Vero cells treated with various concentrations of (+/-)7 beta, 8 alpha-dihydroxy-9 alpha, 10 alpha-epoxy, 7,8,9,10-dihydrobenzo[a]pyrene (BP-diol epoxide I) exhibited dose-dependent inhibition in both the rate of DNA synthesis and in the size of nascent DNA. The maximum inhibition was seen 2--3 h after addition of BP-diol epoxide I. A recovery in both the rate of synthesis and size of nascent DNA was observed 5--10 h after treatment. The pH step alkaline elution assay which separates different nascent DNA replication intermediates was used to investigate whether the inhibition and recovery noted above could be accounted for by alterations in DNA replication initiation (DNA synthesis within a replicon) or elongation (rejoining of replicons). At lowest dose studied (0.166 muM BP-diol epoxide I) a reversible inhibition in DNA initiation was observed. At the higher dose levels (0.66 muM and 1.66 muM BP-diol epoxide I) inhibition of both DNA initiation and elongation were observed and inhibition of elongation predominated. The inhibition in elongation was detected by an increase in the relative amount of low molecular weight nascent DNA associated with DNA synthesis within a replicon and a relative decrease in the higher molecular weight elongated DNA. A reversal in the inhibition of both initiation and elongation was noted.
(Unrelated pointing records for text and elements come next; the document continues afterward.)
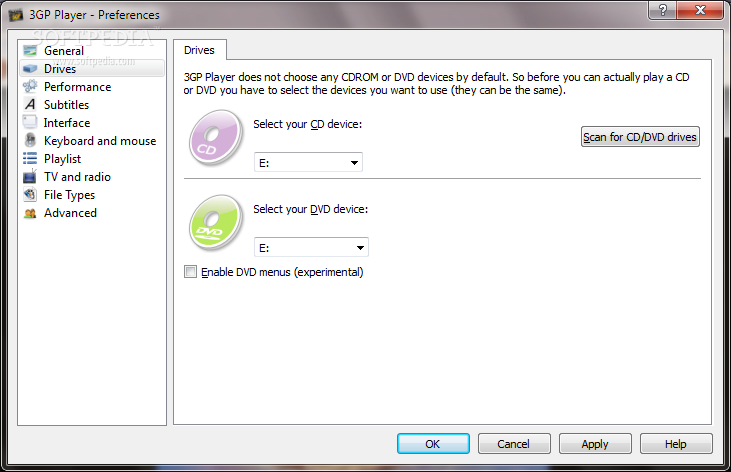Open the Playlist list icon
The height and width of the screenshot is (472, 731).
(x=30, y=159)
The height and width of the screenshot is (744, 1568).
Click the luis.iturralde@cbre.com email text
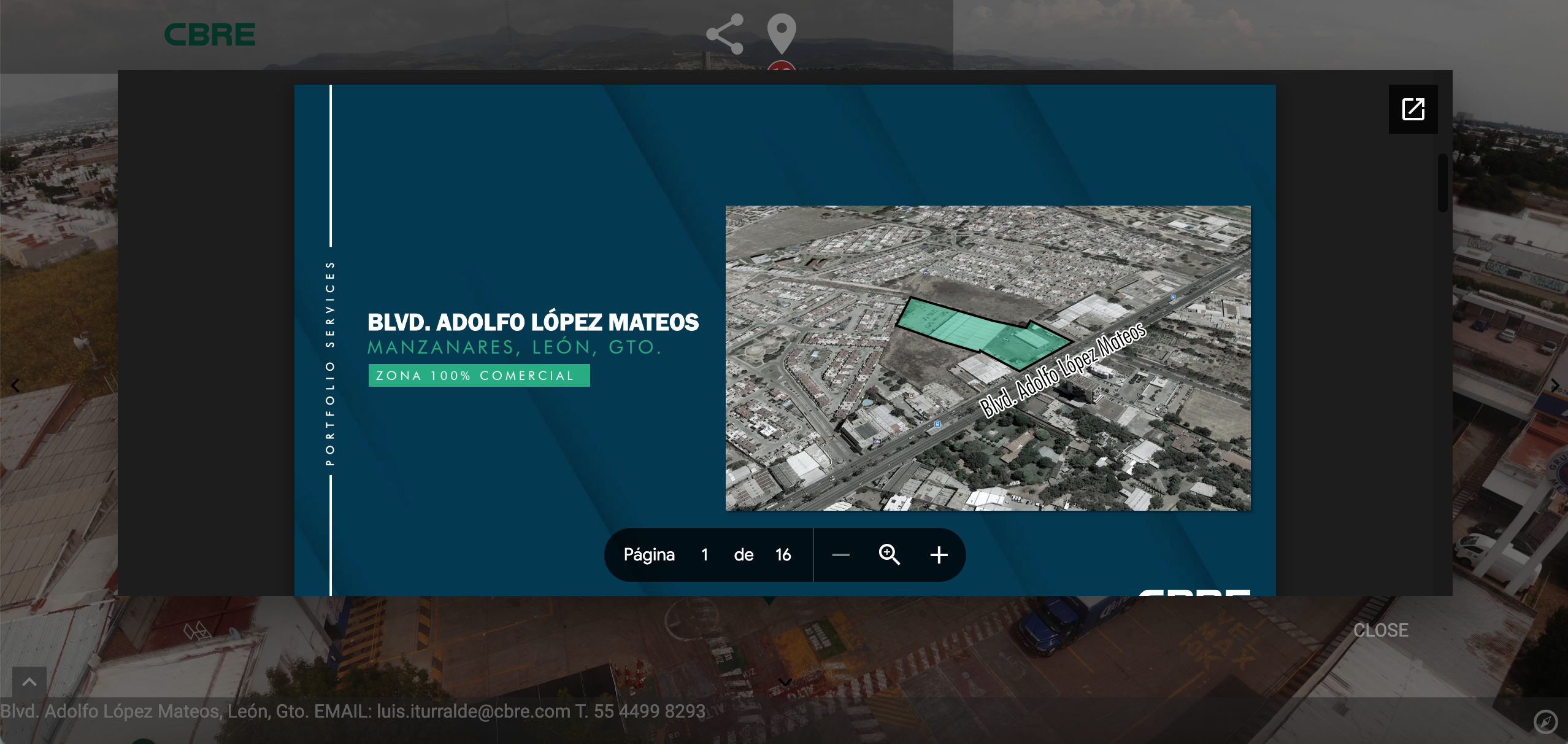(473, 711)
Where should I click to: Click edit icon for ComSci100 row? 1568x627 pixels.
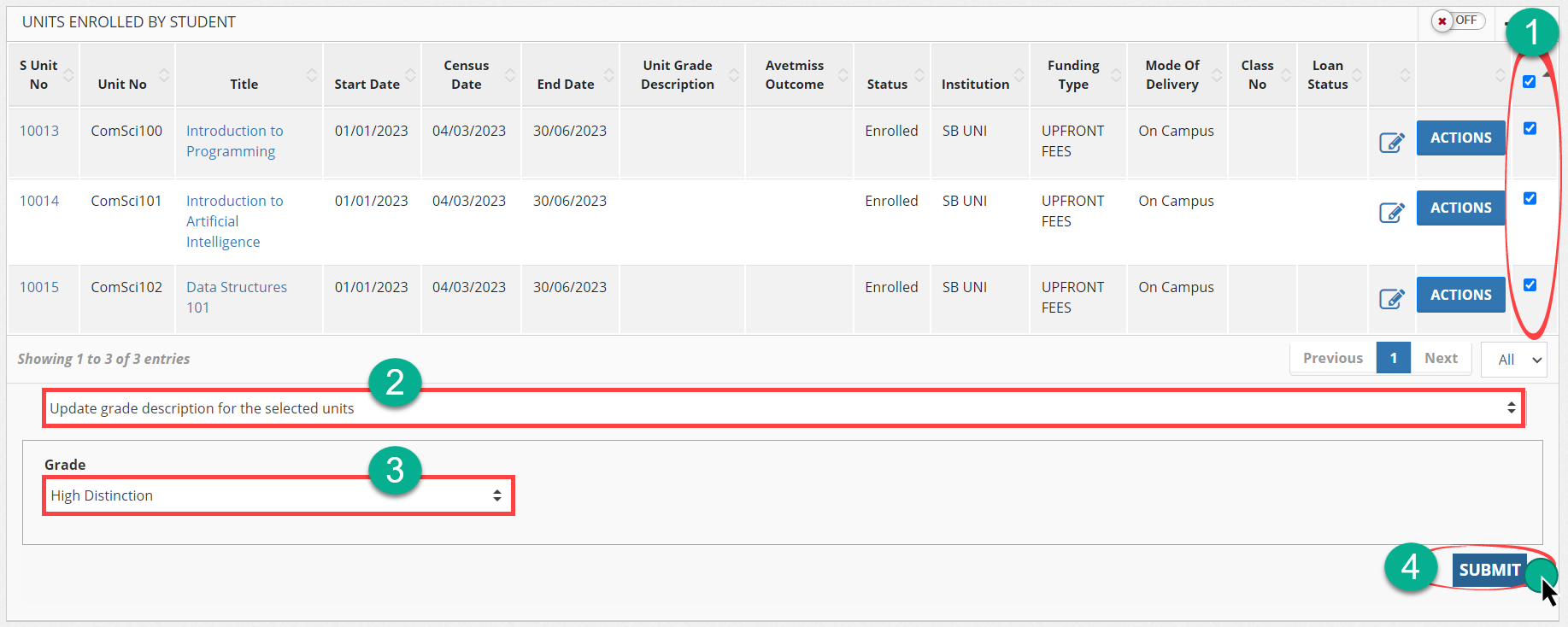click(1391, 142)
用不同浓度的(±)7β,8α - 二羟基 - 9α,10α - 环氧 - 7,8,9,10 - 二氢苯并[a]芘(BP - 二醇环氧化物I)处理的Vero细胞,在DNA合成速率和新生DNA大小方面均表现出剂量依赖性抑制。在添加BP - 二醇环氧化物I后2 - 3小时观察到最大抑制作用。处理后5 - 10小时观察到新生DNA合成速率和大小均有恢复。采用pH梯度碱性洗脱分析法分离不同的新生DNA复制中间体,以研究上述抑制和恢复是否可归因于DNA复制起始(复制子内的DNA合成)或延伸(复制子的重新连接)的改变。在研究的最低剂量(0.166μM BP - 二醇环氧化物I)下,观察到DNA起始存在可逆抑制。在较高剂量水平(0.66μM和1.66μM BP - 二醇环氧化物I)下,观察到DNA起始和延伸均受到抑制,且延伸抑制占主导。通过与复制子内DNA合成相关的低分子量新生DNA相对量增加和较高分子量延伸DNA相对量减少来检测延伸抑制。同时注意到起始和延伸抑制均有逆转。